Organised crime preyed on critical services and extended to illegal mining and state corruption that affected a host of services from health to public transport.

Of the 15 illicit markets assessed, 10 were increasing.

“Organised crime is highly connected, diverse, entrepreneurial and violent.”

State corruption, a component of most illicit markets, embedded crime within state institutions, most notably law enforcement agencies. Bribes bought protection and the impunity helped build alternative forms of legitimacy and governance.

The GI-TOC report said in the case of the illicit drug markets, gangs forged close ties with their host communities, either by exerting or threatening violence, or by building legitimacy through supplying food, money and services. 

The report analyses the “commodification” of violence. For example, the taxi industry maintains a pool of hitmen, a resource used to project violence beyond the taxi industry like contract hits against political rivals. 

This led to an integration of the “under and upper worlds” and normalised violence as “just another means of doing business”.

Vusi Pikoli, the country’s former head of the National Prosecution Authority, is a member of the GI-TOC board.

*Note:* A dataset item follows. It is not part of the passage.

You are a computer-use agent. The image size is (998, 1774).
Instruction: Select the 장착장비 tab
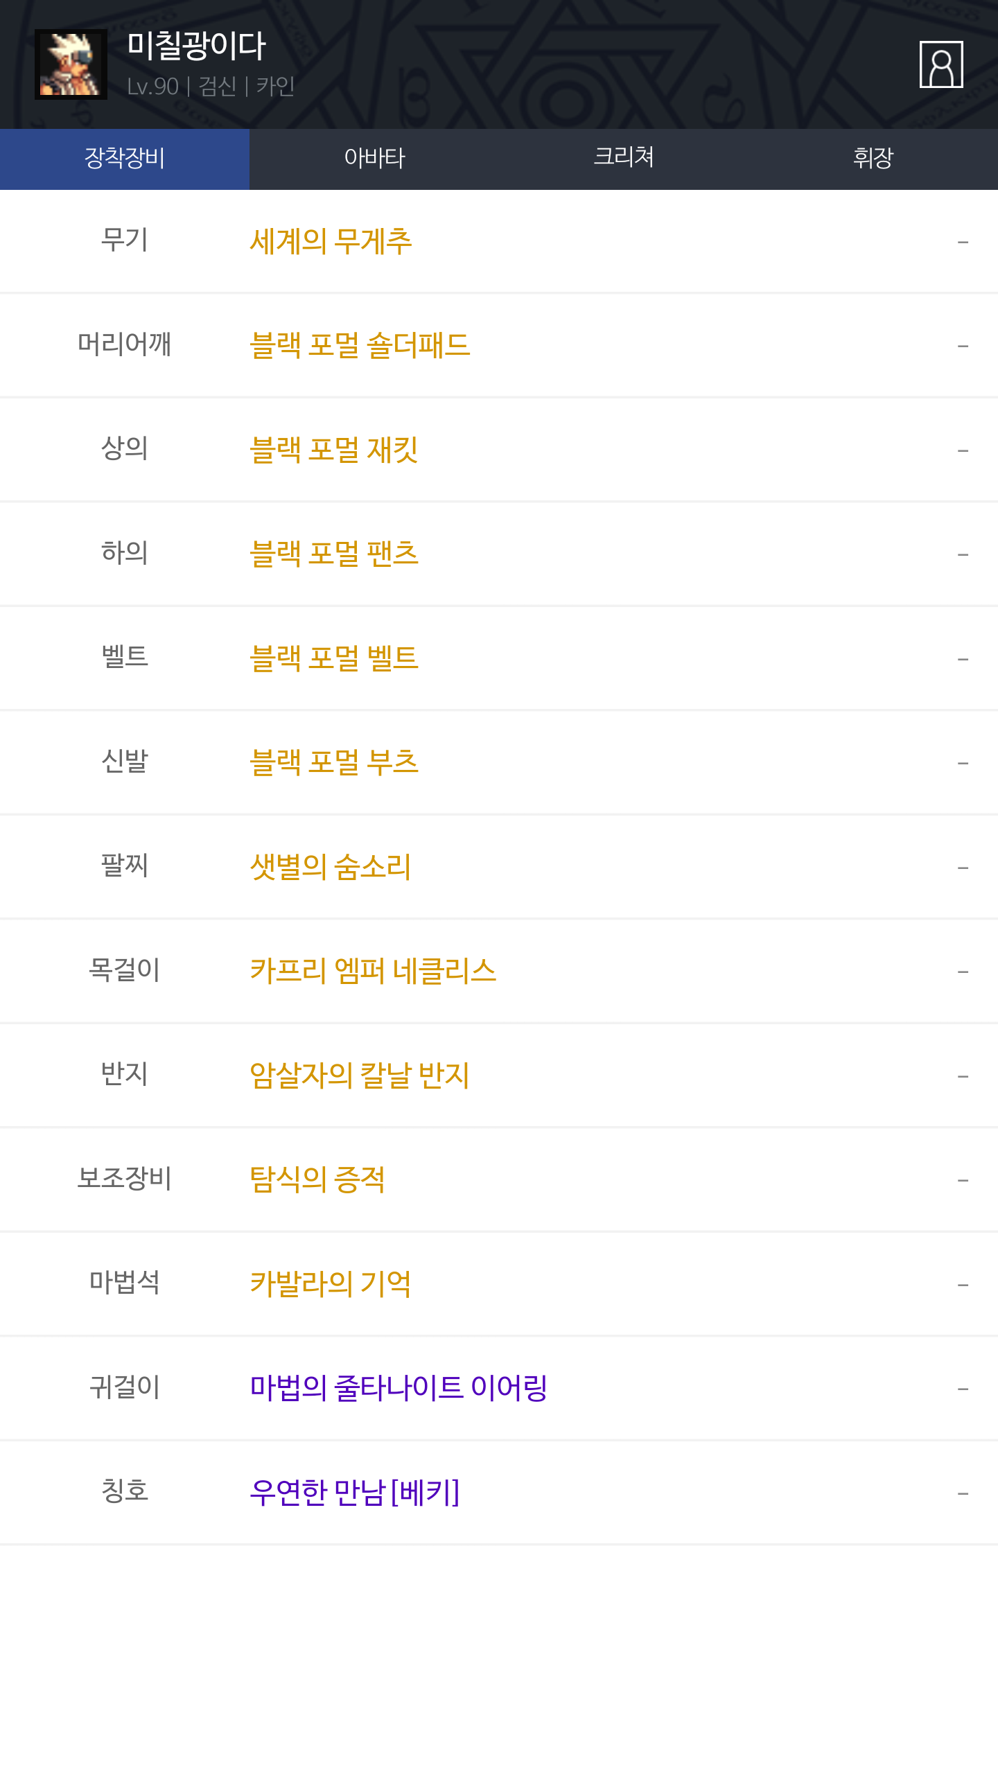[125, 159]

He led the prosecution of former police commissioner Jackie Selebi and said the top cop was able to operate because of a “culture of silence” in SAPS cultivated by “people who benefited from keeping quiet”.

State failures deepened mistrust of the government and allowed violence to become embedded.

The country had a “serious problem,” Pikoli said.

“We’ve got to admit it. The report should shake us out of our lethargy… to have honest conversations that allow us to confront our failures.”

Shaw said policy makers needed to accept the real threat of organised crime and act swiftly to deal with its evolving complexity because it impacted on the lives of millions and the country’s economic health and democratic integrity. 

While the state had failed to keep pace with organised crime, dealing with it was not an insurmountable challenge.

Shaw said the problem can be tackled. 

“With the right leadership, long-term strategic vision and resources, and with a systemic institutional overhaul of its crime-fighting agencies, South Africa can and will defeat organised crime.”

Only by acting in unity and with the same sense of strategic purpose that guided the country through the transition to democracy could South Africa counter the threat.

Shaw said the current response to organised crime was “reactive, random and dispersed”. 

It needed a broad alignment of players to develop a clear and coherent strategy and set priorities. 

South African resilience was tested by the ruthlessness of criminals and the state had to replace short term tactics with long-term strategy. This demanded independent law enforcement that was not “enmeshed in the institutional tangle” that scuppered previous attempts to deal with organised crime.

“Tackling this threat requires a high-quality sense-making apparatus, but there is consensus that the skills needed to conduct intelligence, investigations or operations against organised crime and high-level corruption are near-absent in the existing security agencies.”

GI-TOC’s report suggests the state response to organised crime includes communicating the harm it does to society. This, in conjunction with police statistics, could provide a measure of its real impact.

“A fall in the rate of cancelled trains, for example, may better reflect crime-fighting successes than the number of prosecuted copper thieves, as it indicates broader momentum in the fight against this illicit market.”

In the private sector and civil society there was a reservoir of expertise to bolster the state’s response to organised crime. 

But to harness this the government had to meaningfully arrest corruption because the trust deficit provided fertile ground for organised crime to exploit the gaps between citizen and state.